# Exercise prompt
Lay out the records on the lines from the one containing "nk (79, 226)" to the one containing "Erte Ski-o Fantasy (94, 136)", both included, as a JSON list of strings with one string per line and blank lines omitted.

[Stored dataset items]
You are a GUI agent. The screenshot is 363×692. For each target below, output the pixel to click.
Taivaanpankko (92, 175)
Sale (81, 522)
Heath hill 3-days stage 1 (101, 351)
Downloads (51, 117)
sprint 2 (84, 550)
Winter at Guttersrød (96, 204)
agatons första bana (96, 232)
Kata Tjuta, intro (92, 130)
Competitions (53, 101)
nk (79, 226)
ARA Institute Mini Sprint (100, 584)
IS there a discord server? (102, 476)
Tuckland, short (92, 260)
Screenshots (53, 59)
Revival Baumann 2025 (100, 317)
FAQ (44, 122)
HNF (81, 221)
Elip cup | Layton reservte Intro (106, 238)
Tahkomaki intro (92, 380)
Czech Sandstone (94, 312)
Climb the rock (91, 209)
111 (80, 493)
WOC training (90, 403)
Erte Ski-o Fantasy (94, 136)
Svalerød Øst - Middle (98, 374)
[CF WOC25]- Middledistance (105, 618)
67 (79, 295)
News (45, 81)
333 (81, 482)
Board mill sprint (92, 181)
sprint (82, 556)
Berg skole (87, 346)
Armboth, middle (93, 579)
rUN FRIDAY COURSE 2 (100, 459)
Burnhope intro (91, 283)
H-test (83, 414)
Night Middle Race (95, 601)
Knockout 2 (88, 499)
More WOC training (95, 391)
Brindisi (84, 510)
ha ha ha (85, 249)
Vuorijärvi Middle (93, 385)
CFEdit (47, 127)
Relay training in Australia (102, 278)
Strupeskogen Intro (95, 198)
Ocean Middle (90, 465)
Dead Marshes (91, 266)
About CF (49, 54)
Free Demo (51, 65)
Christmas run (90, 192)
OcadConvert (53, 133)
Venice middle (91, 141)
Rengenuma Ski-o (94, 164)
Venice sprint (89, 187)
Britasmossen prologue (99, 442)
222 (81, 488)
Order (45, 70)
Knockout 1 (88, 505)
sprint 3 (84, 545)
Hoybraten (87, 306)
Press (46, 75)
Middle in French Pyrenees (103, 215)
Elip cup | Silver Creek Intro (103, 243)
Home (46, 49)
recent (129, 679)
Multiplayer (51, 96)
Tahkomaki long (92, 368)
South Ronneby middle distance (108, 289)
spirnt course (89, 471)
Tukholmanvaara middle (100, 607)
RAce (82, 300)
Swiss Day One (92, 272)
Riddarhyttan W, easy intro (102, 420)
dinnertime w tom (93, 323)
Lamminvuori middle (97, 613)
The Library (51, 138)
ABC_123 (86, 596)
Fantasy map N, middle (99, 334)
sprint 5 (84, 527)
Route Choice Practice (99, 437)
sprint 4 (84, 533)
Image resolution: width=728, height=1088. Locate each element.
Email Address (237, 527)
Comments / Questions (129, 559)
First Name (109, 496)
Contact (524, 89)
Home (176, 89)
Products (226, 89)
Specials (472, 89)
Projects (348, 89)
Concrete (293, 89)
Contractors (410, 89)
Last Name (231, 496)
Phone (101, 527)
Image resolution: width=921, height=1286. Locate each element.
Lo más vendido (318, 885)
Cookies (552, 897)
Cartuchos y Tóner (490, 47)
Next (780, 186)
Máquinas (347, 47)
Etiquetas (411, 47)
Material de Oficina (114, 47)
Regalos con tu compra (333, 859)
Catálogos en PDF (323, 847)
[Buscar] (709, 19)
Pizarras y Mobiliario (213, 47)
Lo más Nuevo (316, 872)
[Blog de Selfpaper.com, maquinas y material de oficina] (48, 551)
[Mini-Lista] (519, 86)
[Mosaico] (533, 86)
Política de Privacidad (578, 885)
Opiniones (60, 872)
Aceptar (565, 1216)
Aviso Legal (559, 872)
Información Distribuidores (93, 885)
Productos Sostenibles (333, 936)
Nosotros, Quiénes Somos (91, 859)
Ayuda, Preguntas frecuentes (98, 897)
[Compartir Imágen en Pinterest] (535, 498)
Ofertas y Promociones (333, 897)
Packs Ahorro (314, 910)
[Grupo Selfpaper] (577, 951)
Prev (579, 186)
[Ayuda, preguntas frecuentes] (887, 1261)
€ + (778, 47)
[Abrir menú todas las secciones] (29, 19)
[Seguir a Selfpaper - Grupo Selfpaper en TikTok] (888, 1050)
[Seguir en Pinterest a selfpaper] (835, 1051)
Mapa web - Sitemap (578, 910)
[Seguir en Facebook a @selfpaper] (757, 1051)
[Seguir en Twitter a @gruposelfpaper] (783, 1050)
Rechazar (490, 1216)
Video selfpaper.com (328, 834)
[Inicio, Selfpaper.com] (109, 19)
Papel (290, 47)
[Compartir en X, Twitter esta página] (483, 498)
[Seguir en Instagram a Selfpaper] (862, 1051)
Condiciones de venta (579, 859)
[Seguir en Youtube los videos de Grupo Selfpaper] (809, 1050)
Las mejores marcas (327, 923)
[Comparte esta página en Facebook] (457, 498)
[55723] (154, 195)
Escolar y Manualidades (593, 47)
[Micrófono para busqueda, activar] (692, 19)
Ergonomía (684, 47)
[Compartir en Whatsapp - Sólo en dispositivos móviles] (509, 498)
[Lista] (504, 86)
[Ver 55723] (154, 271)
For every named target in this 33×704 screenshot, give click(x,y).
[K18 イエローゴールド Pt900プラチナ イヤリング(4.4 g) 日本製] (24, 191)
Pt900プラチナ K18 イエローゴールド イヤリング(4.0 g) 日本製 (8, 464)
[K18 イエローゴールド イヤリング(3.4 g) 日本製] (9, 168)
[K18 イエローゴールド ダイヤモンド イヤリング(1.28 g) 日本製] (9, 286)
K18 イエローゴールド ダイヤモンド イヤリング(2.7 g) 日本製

# Exercise solution
[
  "nk (79, 226)",
  "ARA Institute Mini Sprint (100, 584)",
  "IS there a discord server? (102, 476)",
  "Tuckland, short (92, 260)",
  "Screenshots (53, 59)",
  "Revival Baumann 2025 (100, 317)",
  "FAQ (44, 122)",
  "HNF (81, 221)",
  "Elip cup | Layton reservte Intro (106, 238)",
  "Tahkomaki intro (92, 380)",
  "Czech Sandstone (94, 312)",
  "Climb the rock (91, 209)",
  "111 (80, 493)",
  "WOC training (90, 403)",
  "Erte Ski-o Fantasy (94, 136)"
]